**EXTRACTED RECORDS**.
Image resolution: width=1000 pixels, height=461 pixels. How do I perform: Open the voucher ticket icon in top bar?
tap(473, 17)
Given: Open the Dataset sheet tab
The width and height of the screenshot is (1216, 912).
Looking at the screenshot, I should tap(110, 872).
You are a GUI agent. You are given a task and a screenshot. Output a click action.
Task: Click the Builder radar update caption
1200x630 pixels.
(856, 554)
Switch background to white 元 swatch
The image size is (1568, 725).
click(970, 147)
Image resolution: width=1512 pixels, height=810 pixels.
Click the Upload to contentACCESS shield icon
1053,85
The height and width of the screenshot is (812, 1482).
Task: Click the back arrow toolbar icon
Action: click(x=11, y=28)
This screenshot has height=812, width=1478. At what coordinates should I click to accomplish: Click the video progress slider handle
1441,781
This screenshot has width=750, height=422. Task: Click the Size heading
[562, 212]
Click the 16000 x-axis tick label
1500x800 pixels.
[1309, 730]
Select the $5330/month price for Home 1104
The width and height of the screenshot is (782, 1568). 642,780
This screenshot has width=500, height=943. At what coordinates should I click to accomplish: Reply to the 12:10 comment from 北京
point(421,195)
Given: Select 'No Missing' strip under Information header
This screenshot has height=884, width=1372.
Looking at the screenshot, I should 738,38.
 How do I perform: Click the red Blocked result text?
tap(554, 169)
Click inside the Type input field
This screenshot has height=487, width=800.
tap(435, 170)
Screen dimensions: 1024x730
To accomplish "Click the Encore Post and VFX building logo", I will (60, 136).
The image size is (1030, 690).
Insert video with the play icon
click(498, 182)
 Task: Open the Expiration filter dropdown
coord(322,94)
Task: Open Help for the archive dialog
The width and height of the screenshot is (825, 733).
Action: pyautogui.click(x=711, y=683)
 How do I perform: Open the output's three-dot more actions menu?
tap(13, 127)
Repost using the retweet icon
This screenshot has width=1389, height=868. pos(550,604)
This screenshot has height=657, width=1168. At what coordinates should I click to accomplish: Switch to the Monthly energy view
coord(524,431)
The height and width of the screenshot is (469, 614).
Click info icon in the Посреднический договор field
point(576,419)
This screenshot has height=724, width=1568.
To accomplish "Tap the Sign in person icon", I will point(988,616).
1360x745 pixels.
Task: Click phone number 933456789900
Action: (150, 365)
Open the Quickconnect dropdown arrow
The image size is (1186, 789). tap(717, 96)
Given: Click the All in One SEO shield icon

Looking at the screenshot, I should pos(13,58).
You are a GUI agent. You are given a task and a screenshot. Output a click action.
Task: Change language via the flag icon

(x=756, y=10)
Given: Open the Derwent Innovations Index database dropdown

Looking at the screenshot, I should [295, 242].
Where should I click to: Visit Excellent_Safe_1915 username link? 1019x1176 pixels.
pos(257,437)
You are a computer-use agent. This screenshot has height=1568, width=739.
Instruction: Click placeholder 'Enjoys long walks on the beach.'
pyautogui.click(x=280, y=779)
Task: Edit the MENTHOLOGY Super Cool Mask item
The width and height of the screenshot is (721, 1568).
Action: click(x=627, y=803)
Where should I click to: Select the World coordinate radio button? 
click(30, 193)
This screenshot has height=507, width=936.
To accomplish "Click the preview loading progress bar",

**WHAT IS NEEDED**. In full and without changes, give the data above once more.

**RESULT**.
Image resolution: width=1000 pixels, height=461 pixels. How do I perform: Open the voucher ticket icon in top bar?
tap(473, 17)
Given: Open the Dataset sheet tab
The width and height of the screenshot is (1216, 912).
Looking at the screenshot, I should tap(110, 872).
You are a GUI agent. You are given a task and a screenshot. Output a click action.
Task: Click the Builder radar update caption
1200x630 pixels.
(856, 554)
Switch background to white 元 swatch
The image size is (1568, 725).
click(970, 147)
Image resolution: width=1512 pixels, height=810 pixels.
Click the Upload to contentACCESS shield icon
1053,85
The height and width of the screenshot is (812, 1482).
Task: Click the back arrow toolbar icon
Action: click(x=11, y=28)
This screenshot has height=812, width=1478. At what coordinates should I click to accomplish: Click the video progress slider handle
1441,781
This screenshot has width=750, height=422. Task: Click the Size heading
[562, 212]
Click the 16000 x-axis tick label
1500x800 pixels.
[1309, 730]
Select the $5330/month price for Home 1104
The width and height of the screenshot is (782, 1568). 642,780
This screenshot has width=500, height=943. At what coordinates should I click to accomplish: Reply to the 12:10 comment from 北京
point(421,195)
Given: Select 'No Missing' strip under Information header
This screenshot has height=884, width=1372.
Looking at the screenshot, I should 738,38.
 How do I perform: Click the red Blocked result text?
tap(554, 169)
Click inside the Type input field
This screenshot has height=487, width=800.
tap(435, 170)
Screen dimensions: 1024x730
To accomplish "Click the Encore Post and VFX building logo", I will (60, 136).
The image size is (1030, 690).
Insert video with the play icon
click(498, 182)
 Task: Open the Expiration filter dropdown
coord(322,94)
Task: Open Help for the archive dialog
The width and height of the screenshot is (825, 733).
Action: pyautogui.click(x=711, y=683)
 How do I perform: Open the output's three-dot more actions menu?
tap(13, 127)
Repost using the retweet icon
This screenshot has width=1389, height=868. pos(550,604)
This screenshot has height=657, width=1168. At what coordinates should I click to accomplish: Switch to the Monthly energy view
coord(524,431)
The height and width of the screenshot is (469, 614).
Click info icon in the Посреднический договор field
point(576,419)
This screenshot has height=724, width=1568.
To accomplish "Tap the Sign in person icon", I will point(988,616).
1360x745 pixels.
Task: Click phone number 933456789900
Action: (150, 365)
Open the Quickconnect dropdown arrow
The image size is (1186, 789). tap(717, 96)
Given: Click the All in One SEO shield icon

Looking at the screenshot, I should pos(13,58).
You are a GUI agent. You are given a task and a screenshot. Output a click action.
Task: Change language via the flag icon

(x=756, y=10)
Given: Open the Derwent Innovations Index database dropdown

Looking at the screenshot, I should [295, 242].
Where should I click to: Visit Excellent_Safe_1915 username link? 1019x1176 pixels.
pos(257,437)
You are a computer-use agent. This screenshot has height=1568, width=739.
Instruction: Click placeholder 'Enjoys long walks on the beach.'
pyautogui.click(x=280, y=779)
Task: Edit the MENTHOLOGY Super Cool Mask item
The width and height of the screenshot is (721, 1568).
Action: click(x=627, y=803)
Where should I click to: Select the World coordinate radio button? 
click(30, 193)
This screenshot has height=507, width=936.
To accomplish "Click the preview loading progress bar",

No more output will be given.